May 5, 2011

TMG医療支援チーム(4/29-5/3) ④:瓦礫はゴミの山じゃない、ということ。


被災地に入った時の驚きもあり、「これは酷い」「ああ、なんてこった!」と様々な被災現場の写真を初めのうちは撮っていたのだ。被災者の姿は撮らないようにしようということは、初めから決めていたけれど、現場の状況については自分の記録にとっておきたかったし、被災地以外の人たちに少しでもその惨状を伝えたかったから。でも、ある時点でそれがどれだけの意味があるのか自分でもわからなくなってしまった。僕がいかに誠実に記録したつもりでも、被災の当事者からすれば「よそ者」が「高みの見物」で写真を撮っているとしか思えないんだろうな、と気付いてしまったのだ。
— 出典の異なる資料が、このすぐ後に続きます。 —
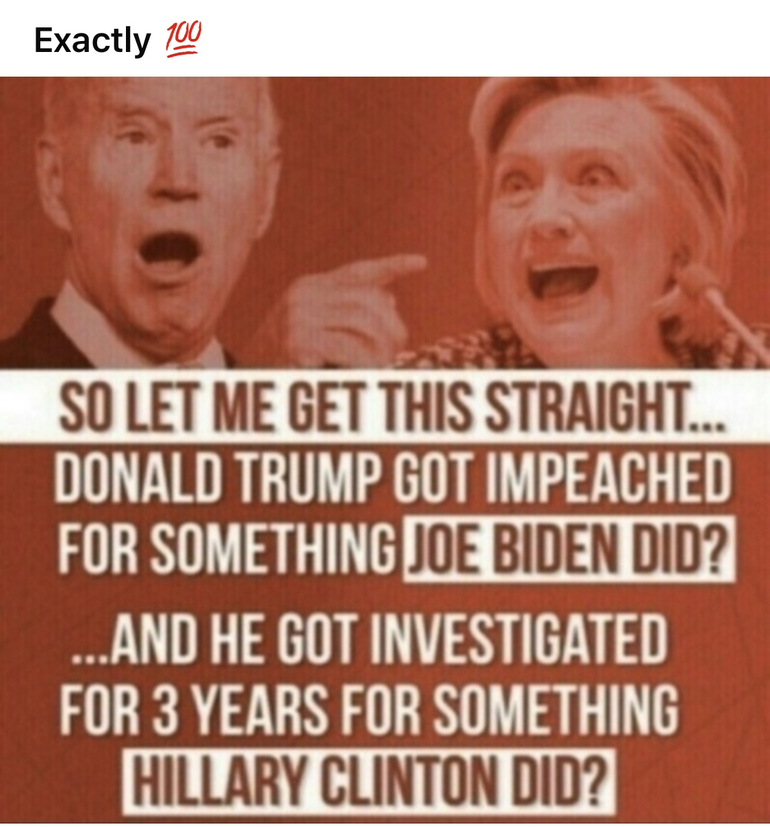The height and width of the screenshot is (827, 770).
Task: Click the "DONALD TRUMP GOT IMPEACHED" line
Action: pyautogui.click(x=392, y=478)
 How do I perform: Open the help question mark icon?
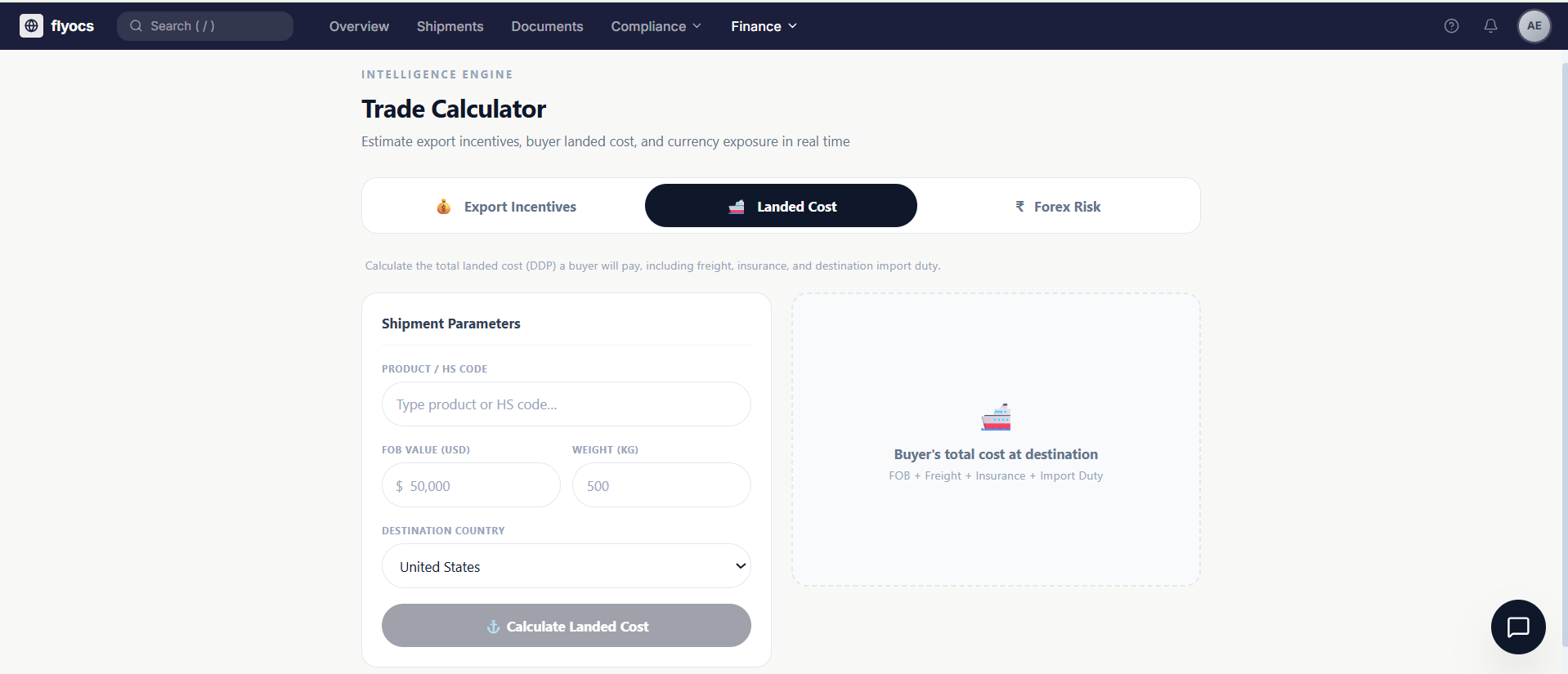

それに、被災地に入って動き回ってみると、そのあまりにも大きなスケールの災害の傷跡にある意味「慣れて」しまい、感覚鈍麻になってそれほど驚かなくなってしまったということもある。人間あまりにも悲しい現場に遭遇すると笑ってしまうらしいということは前に書いたが、時間も経ち被災した人たちは意外にも明るい。「ここが家のあと。ここがお店のあと。散らかった商品には家の値札が付いていて、それをこれはウチのよーって拾ってね」なんて笑いながら言っている。うううむ。

現地のFM放送を聴いていたら、被災したリスナーからの怒りのメールを紹介していた。いわく、この連休で被災地に入ったボランティアの若者達が道路の脇に集めてある瓦礫の山に、自分達の持ってきたゴミを大量に捨てたというのだ。それを見かねて注意したら「せっかく助けに来てやったのに、感謝されずに怒られて心外だ。アンタらのゴミの山にウチらのゴミを捨ててどこがいけないの?」と逆ギレされたとのこと。見た目には汚い瓦礫の山でも、被災する前まではそこの人々の生活そのものだった大切なモノなのだ。つまり要らなくなって「捨てたゴミ」とは根本的に違う。行方不明のご遺体もかなりの数そこに埋まっているかもしれない。だから、このリスナーの怒りと心情は理解できるし、心ないボランティアの若者たちの態度には本当に腹が立った。つまり我彼の立ち位置の違いだけではなく、感性の問題なのだと思う。このFMの話を聴いて、自分がいつのまにか善意を押し売りするような傲慢なよそ者になっていないか?と自問した。

画像はボランティアが持ってきてくれた、病院にたなびく鯉のぼり。この人たちは本物の(笑)ボランティア。